I've successfully issued a GET request to /goober and retrieved the mappings, and am learning how to submit requests for aggregations for each field, but I'm interested in learning how many times a particular field appears across all documents.
Coming from using Solr, still getting my bearings with ES. Thanks in advance for any suggestions.

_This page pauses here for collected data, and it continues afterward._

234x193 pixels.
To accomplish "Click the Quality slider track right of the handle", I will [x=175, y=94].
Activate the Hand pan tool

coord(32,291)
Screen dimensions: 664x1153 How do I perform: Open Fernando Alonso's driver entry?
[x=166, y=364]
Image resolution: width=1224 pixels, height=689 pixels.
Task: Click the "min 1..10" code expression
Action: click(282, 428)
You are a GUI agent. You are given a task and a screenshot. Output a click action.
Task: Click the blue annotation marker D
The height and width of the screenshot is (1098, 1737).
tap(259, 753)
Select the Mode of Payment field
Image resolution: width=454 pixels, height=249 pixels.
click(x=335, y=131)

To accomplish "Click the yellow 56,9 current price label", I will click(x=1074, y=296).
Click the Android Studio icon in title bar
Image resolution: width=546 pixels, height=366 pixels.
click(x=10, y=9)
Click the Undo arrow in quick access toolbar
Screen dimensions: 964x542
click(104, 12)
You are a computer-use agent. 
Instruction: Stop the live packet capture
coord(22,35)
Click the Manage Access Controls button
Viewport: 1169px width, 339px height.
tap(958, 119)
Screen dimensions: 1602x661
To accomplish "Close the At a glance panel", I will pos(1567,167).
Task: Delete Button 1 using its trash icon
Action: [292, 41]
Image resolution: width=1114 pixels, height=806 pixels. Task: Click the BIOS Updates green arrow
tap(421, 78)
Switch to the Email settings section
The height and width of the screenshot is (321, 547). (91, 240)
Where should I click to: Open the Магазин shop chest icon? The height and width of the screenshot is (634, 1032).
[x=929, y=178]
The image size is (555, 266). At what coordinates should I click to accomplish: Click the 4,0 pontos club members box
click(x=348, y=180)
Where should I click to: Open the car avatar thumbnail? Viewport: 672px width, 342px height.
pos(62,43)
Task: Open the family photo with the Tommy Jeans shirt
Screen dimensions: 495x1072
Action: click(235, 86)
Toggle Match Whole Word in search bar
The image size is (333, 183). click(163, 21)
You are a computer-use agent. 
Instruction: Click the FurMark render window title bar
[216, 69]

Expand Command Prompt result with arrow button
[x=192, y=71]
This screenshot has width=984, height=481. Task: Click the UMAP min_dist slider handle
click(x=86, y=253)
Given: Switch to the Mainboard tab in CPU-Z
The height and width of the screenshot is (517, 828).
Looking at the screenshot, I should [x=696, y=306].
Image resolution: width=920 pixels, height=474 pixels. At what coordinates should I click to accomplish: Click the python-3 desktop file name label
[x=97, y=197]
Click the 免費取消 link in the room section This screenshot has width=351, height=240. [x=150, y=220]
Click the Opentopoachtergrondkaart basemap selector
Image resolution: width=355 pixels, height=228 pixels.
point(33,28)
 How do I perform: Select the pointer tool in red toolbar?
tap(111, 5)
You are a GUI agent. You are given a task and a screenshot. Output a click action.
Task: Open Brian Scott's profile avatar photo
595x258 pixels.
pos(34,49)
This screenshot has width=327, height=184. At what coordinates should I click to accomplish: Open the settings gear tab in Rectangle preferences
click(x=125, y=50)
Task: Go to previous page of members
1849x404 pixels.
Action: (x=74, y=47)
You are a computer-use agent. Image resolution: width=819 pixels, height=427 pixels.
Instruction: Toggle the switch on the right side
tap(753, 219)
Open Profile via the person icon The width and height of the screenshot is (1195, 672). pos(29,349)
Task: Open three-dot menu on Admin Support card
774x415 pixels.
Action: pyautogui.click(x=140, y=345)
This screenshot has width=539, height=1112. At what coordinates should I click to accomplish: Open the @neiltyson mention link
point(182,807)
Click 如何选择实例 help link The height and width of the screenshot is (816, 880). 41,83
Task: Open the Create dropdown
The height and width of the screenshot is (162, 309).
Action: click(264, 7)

The below will return you the count of docs with "field2":
POST /INDEX/_search
{
"size": 0,
"query": {
"bool": {
"filter": {
"exists": {
"field": "field2"
}
}
}
}
}
And here is an example using multiple aggregates (will return each agg in a bucket with a count), using field exist counts:
POST /INDEX/_search
{
"size": 0,
"aggs": {
"field_has1": {
"filter": {
"exists": {
"field": "field1"
}
}
},
"field_has2": {
"filter": {
"exists": {
"field": "field2"
}
}
}
}
}
The behavior within each agg on the second example will mimic the behavior of the first query. In many cases, you can take a regular search query and nest those lookups within aggregate buckets.
Quick time-saver based on existing answer:
interesting_fields = ['field1', 'field2']
body = {
'size': 0,
'aggs': {f'has_{field_name}': {
"filter": {
"exists": {
"field": f'export.{field_name}'
}
}
} for field_name in interesting_fields},
}
print(requests.post('http://localhost:9200/INDEX/_search', json=body).json())